Banyaknya laba yang didapatkan oleh pihak-pihak dalam bisnis PCR saat harganya masih mencapai PCR Rp900 ribu-Rp1,5 juta.
Ketika harga PCR Rp500 ribu saja, dikatakan oleh Edwin keuntungan yang didapat bisa 150%. Padahal seperti kami yang di Riau saja harus selalu PCR bila keluar masuk provinsi lain atau ke Jawa atau provinsi lain, tentunya ini menjadi pertanyaan besar dan membingungkan.
Pemberitaan pihak-pihak yang mengambil keuntungan dari bisnis PCR yang mewajibkan rakyat tersebut juga ikut ditanggapi oleh Edwin.
“Ini tentu sudah bisa masuk kategori trading influence. Dimana patut diduga ada kolaborasi antara pemburu rente dengan pembuat kebijakan,” tandas pimpinan Badan Akuntabilitas Publik (BAP) DPD RI.
Keluhan dan kekecewaan publik dari polemik ini banyak diterima oleh pihaknya. Menurutnya, polemik ini sudah sewajarnya untuk diusut hingga tuntas.

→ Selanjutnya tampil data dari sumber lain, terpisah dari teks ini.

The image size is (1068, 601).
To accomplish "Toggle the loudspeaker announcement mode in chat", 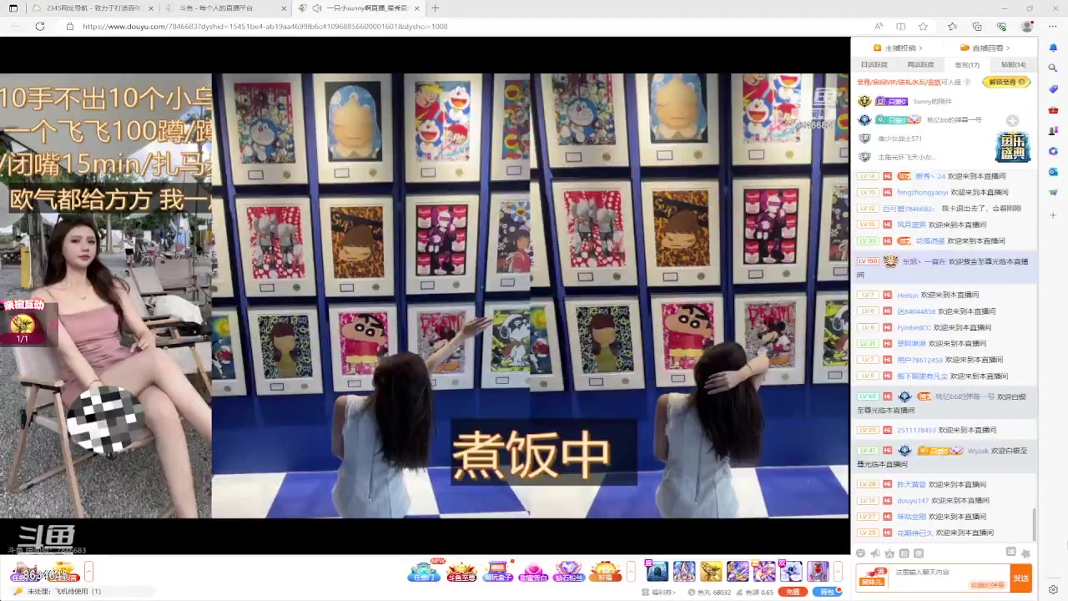I will [x=875, y=553].
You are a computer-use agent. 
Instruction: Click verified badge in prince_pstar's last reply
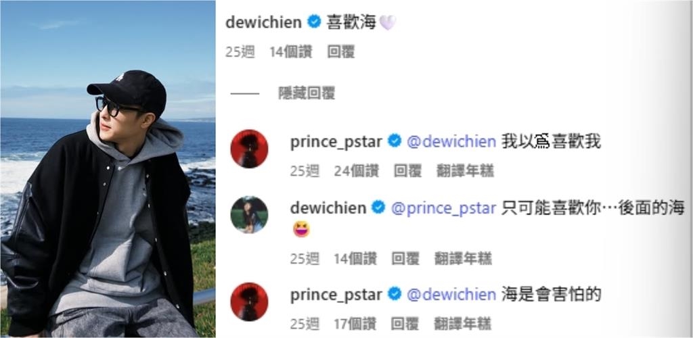click(x=395, y=294)
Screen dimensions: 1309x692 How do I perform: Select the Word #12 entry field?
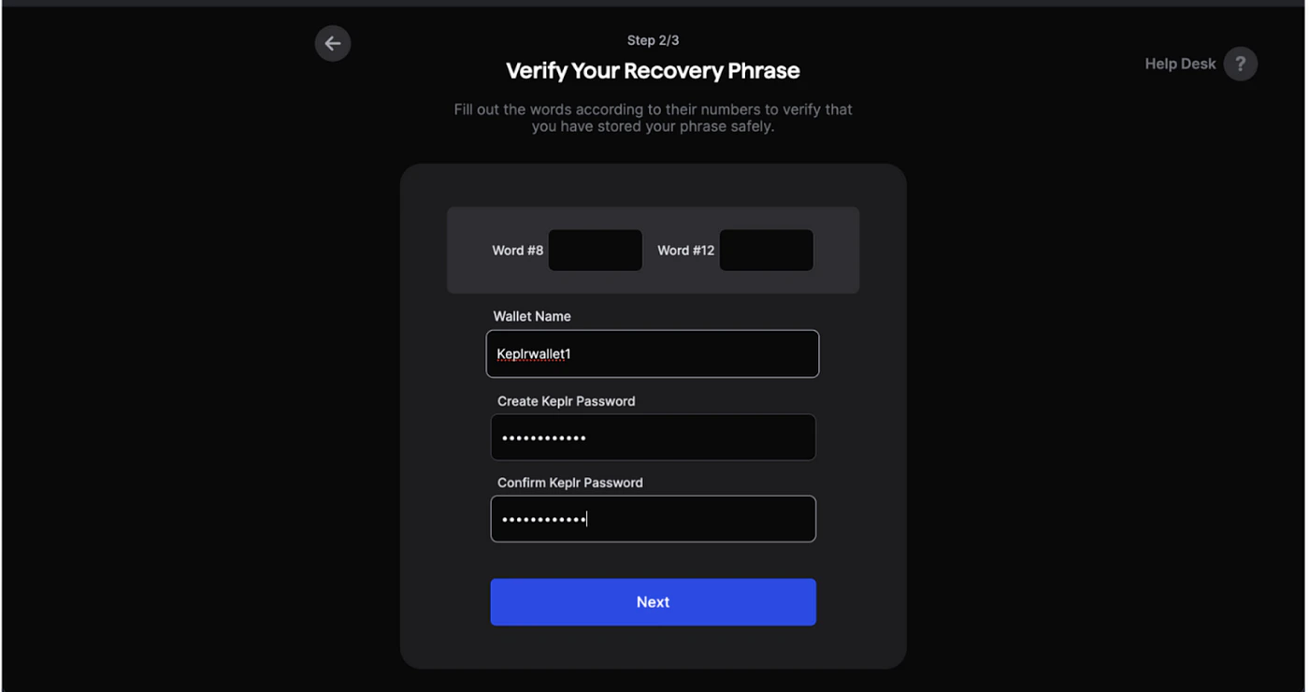coord(766,250)
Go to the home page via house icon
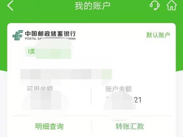 (x=172, y=5)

KPK, Kepolisian dan Kejaksaan harus menangani sebaik mungkin karena rakyat akan terus menunggu hingga kasusnya diusut sampai tuntas.
Perihal polemik bisnis tes usap PCR ini juga dikomentari oleh Anggota Komite III DPD RI Hasan Basri. Hasan meminta kepada pemerintah untuk tidak membiarkan mafia PCR bekerja sama dengan penentu kebijakan, sehingga dapat memanfaatkan banyak celah.

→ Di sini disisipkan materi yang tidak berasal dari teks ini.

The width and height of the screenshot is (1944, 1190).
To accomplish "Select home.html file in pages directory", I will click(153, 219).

Para mafia PCR yang meraup keuntungan ini harus ditumpas semua pihak tegas Hasan. Apalagi, di tengah kesulitan masyarakat dalam menghadapi pandemi Covid-19.
“Jangan kita biarkan “drakula” penghisap keuangan rakyat berkeliaran untuk mencari keuntungan bagi diri sendiri tanpa memperhatikan penderitaan rakyat! Jika benar terjadi tentu menyakiti hati masyarakat,” tandas Hasan.
Dirinya pun menambahkan, hanya di Indonesia saja, rakyat dimanfaatkan oleh kepentingan dari mafia-mafia bisnis di kala pandemi Covid-19.
“Saya kira hanya di Indonesia masalah pandemi dan kesulitan ekonomi rakyat dimanfaatkan oleh orang-orang dan oknum pejabat yang tidak bermoral memaksimalkan keuntungan meraup cuan dari bisnis seperti ini,” ucap Hasan.
“Misalnya di tahun 2020 kita dihadapkan dengan bisnis alkes dengan berbagai cara termasuk korupsi bansos untuk orang yang kurang mampu oleh seorang Menteri dan konco-konconya,” pungkas Hasan Basri.